Sunday, November 21, 2010

Spalding Gray Archives Acquired by University of Texas

Describing his travels in Thailand while filming a small role in “The Killing Fields,” Spalding Gray, the actor, author and monologist, compared the experience to – among other things – a stay at “a pleasurable prison.” Though the experience, preserved in his indelible performance piece “Swimming to Cambodia,” found him famously concluding that he “knew what it was that had killed Marilyn Monroe,” the notebooks and journals that formed the basis of that monologue will surely be treated to a better stay at their new permanent residence at the University of Texas at Austin.

On Monday the Harry Ransom Center, a humanities library at the university, said it had acquired Gray’s archives, comprising more than 40 years of work dating to the 1970s. Among the materials in the archive, the center said, are more than 90 performance notebooks and more than 100 diaries that chronicle the development of Gray’s performance pieces, including “Swimming to Cambodia,” “It’s a Slippery Slope,” “Morning, Noon and Night” and “Monster in a Box.”

The center has made available samples of pages from those notebooks which were annotated by Gray. At its Web site, the center has also posted audio of Gray performing from a work-in-progress version of “Swimming to Cambodia” in 1983, as well as a clip from “Life Interrupted,” the monologue he was preparing when he died in 2004.

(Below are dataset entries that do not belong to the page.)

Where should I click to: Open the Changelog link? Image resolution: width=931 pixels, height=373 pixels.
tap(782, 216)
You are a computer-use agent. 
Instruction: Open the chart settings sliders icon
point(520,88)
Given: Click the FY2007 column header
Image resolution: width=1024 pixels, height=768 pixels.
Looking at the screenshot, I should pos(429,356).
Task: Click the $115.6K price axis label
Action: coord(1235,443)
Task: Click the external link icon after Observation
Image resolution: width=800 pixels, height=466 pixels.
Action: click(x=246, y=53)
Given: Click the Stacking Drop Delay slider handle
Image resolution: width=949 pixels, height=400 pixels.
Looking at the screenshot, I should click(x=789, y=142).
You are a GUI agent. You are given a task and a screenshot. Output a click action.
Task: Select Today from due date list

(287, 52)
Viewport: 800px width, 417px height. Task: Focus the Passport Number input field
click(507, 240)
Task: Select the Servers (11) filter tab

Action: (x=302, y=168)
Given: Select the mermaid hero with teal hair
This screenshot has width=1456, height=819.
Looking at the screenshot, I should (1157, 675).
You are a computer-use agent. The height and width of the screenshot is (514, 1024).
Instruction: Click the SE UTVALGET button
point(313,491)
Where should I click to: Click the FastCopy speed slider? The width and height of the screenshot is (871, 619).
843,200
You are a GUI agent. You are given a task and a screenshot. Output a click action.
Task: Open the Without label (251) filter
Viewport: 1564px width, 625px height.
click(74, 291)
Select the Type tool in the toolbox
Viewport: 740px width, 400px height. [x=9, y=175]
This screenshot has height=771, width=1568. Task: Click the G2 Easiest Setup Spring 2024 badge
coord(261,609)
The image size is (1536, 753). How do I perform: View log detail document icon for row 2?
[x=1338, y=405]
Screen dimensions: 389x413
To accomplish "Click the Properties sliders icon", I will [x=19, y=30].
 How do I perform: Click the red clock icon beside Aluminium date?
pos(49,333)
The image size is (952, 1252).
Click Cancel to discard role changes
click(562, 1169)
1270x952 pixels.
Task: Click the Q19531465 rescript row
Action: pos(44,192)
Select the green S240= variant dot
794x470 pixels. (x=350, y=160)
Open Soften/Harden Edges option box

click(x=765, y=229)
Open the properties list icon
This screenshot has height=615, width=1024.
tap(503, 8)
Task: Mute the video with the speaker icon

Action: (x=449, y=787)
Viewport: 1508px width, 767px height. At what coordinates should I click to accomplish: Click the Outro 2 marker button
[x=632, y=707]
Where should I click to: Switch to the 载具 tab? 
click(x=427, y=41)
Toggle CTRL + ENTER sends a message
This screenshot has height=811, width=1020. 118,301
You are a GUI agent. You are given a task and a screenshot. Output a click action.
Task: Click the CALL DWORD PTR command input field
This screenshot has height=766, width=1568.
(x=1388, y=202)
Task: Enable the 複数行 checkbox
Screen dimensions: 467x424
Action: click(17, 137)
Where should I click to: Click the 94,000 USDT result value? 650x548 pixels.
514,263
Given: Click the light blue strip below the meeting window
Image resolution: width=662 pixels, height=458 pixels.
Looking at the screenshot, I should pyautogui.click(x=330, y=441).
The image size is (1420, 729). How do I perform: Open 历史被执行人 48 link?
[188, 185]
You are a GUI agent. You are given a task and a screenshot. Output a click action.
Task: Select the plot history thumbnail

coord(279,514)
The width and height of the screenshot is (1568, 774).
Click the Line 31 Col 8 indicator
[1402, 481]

Helen Adair, the associate curator of performing arts at the Ransom Center, said in a telephone interview that the archive included dozens if not hundreds more tapes of Gray’s performances.

“He had it in his contract that when he would perform, the theater would record the show for him and he would listen to the tape the next day while he was doing yoga,” Ms. Adair said. “That allowed him to continue editing throughout the run of the performance. While we haven’t yet digitized these tapes, I’m pretty certain scholars will be able to compare taped performances from the very same run at the same theater.”

Ms. Adair said the acquisition of the archive was a partial purchase and a partial gift from Gray’s estate, but declined to give additional details of the deal. She said the archive would be available to scholars and researchers “once it’s been cataloged and processed.”